Try it =
All that is needed is every line of the listing below that has "window".

Given information START

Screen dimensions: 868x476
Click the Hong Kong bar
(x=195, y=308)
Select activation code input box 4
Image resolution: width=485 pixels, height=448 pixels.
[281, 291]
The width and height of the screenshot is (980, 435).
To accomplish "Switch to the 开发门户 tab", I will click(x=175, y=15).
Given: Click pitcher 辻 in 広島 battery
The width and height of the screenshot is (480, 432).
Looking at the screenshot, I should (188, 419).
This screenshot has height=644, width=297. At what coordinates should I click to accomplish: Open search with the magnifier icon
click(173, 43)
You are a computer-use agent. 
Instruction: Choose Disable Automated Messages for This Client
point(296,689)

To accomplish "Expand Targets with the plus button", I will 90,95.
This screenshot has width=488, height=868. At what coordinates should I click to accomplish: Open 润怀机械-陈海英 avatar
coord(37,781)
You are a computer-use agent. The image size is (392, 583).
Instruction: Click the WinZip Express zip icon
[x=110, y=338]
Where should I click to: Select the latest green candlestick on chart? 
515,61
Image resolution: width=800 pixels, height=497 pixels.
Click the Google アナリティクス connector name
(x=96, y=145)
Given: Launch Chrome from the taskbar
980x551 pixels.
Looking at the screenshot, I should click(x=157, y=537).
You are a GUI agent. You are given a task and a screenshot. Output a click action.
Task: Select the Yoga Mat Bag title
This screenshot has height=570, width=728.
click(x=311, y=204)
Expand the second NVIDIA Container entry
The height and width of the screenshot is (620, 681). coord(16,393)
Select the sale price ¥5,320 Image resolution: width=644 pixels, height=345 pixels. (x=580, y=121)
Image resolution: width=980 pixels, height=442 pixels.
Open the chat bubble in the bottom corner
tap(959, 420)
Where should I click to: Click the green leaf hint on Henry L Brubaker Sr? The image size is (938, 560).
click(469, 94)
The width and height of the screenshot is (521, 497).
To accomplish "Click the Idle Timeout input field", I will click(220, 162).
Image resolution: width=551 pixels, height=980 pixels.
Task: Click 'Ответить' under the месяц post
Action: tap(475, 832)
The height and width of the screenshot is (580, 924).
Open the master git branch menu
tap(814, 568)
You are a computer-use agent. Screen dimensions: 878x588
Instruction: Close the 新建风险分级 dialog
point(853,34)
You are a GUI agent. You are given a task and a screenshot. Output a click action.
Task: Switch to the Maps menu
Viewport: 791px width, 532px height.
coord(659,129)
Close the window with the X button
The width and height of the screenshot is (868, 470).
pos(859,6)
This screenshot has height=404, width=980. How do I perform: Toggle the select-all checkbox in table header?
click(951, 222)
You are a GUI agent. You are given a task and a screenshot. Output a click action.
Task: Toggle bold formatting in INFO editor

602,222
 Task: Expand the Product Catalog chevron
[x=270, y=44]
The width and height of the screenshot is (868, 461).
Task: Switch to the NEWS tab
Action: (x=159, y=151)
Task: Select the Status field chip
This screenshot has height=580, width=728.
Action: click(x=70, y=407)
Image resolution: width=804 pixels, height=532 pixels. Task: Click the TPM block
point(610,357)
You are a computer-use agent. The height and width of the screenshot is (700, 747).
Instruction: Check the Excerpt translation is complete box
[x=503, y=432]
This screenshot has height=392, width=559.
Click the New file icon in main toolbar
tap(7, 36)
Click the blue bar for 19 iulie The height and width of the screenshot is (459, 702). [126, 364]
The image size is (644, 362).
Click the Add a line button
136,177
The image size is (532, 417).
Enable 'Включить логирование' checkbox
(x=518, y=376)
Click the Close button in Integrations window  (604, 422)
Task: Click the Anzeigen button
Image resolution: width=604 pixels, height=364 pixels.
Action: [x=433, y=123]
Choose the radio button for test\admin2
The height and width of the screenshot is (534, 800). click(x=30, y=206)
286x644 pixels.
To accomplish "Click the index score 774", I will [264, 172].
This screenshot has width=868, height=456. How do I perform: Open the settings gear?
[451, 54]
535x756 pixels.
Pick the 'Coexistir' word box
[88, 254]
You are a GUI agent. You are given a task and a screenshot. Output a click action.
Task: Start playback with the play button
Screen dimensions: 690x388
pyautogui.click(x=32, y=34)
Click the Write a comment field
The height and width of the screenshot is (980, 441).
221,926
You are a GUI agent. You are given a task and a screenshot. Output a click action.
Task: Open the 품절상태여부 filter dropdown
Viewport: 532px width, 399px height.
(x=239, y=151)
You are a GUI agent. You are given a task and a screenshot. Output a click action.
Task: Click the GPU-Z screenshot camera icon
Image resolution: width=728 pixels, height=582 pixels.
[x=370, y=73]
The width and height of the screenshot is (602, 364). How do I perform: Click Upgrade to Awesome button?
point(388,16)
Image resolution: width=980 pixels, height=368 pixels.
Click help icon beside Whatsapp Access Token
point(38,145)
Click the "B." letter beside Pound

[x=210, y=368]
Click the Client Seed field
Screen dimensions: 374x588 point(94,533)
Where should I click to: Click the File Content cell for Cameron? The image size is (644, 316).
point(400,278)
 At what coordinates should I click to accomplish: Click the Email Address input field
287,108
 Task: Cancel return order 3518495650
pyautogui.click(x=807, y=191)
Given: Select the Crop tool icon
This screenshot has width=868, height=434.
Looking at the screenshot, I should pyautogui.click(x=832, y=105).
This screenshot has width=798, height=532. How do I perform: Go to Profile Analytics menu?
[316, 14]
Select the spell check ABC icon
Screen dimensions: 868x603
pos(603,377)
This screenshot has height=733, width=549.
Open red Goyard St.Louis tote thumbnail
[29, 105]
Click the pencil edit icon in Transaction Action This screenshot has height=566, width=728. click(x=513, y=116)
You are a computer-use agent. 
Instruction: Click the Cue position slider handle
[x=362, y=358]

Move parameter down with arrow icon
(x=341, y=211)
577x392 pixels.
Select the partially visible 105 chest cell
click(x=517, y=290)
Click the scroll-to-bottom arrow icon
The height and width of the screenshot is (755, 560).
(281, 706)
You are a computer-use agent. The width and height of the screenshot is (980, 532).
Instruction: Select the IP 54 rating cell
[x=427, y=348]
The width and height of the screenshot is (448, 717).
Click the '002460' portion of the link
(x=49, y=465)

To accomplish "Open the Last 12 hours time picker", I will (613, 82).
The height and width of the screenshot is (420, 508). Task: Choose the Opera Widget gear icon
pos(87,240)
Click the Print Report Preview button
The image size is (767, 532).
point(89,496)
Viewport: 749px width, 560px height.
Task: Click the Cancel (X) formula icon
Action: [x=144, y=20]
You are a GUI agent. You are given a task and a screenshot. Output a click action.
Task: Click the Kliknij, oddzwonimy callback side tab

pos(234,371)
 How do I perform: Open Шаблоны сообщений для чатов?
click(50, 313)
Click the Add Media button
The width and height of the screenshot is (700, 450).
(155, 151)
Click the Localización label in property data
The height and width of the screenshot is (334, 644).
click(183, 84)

Given information END

Solution to the exercise =
Close the window with the X button
Click the Close button in Integrations window  (604, 422)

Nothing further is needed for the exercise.